Over the course of more than three years, Mr. Godinich never visited Mr. Carter in jail, never filed a substantive motion, and never responded to Mr. Carter’s requests for information about his case. Mr. Godinich violated prevailing practice standards, professional ethics, and the law. His poor representation harmed Mr. Carter, who was left in jail through the height of the COVID-19 pandemic with no information about his case or whether he would ever be released.
"I just don’t want anybody to go through what I’ve been through,” said Mr. Carter. “To sit there every day in jail for years and never hear from your lawyer? Nobody deserves that.”

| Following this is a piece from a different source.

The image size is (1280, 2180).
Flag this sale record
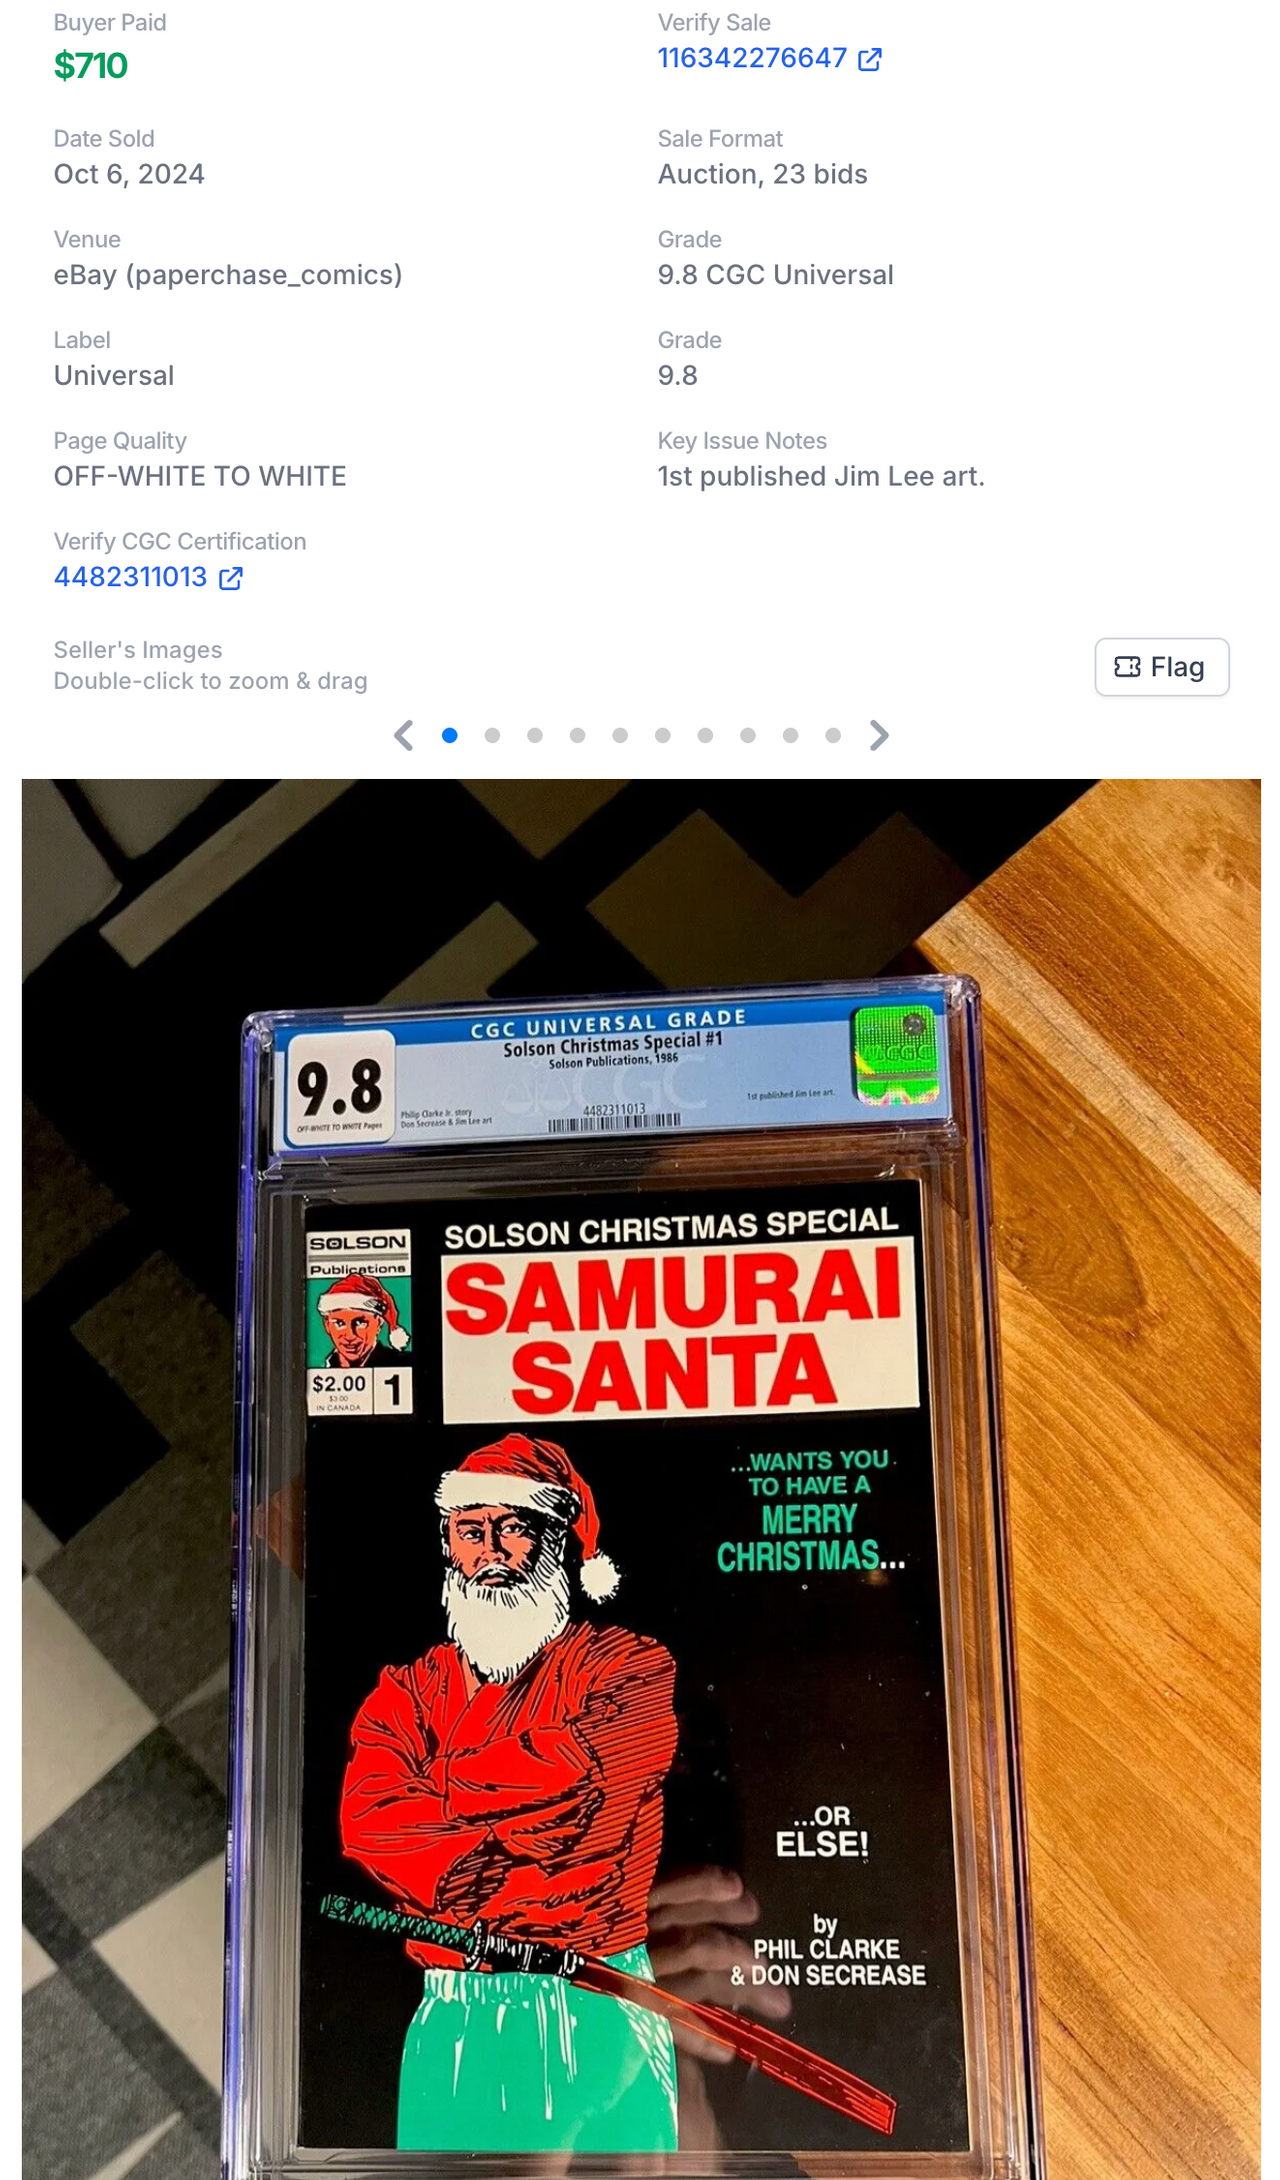click(x=1161, y=667)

Mr. Carter is not alone. Mr. Godinich represents hundreds of persons in felony cases each year, billing Harris County upward of $500,000 annually. Although Harris County has a public defender’s office, private attorneys like Mr. Godinich still represent most persons accused of a felony in Harris County.
“Mr. Carter sat in jail for years without receiving even basic representation from his attorney, and Harris County taxpayers still wrote him a check,” said TFDP Executive Director Geoff Burkhart. “Last year, Harris County paid attorneys over $30 million for felony representation, yet—with the exception of the public defender’s office, which handles just a fraction of the cases—there is little attorney oversight. Harris County needs a robust, independent public defense system.”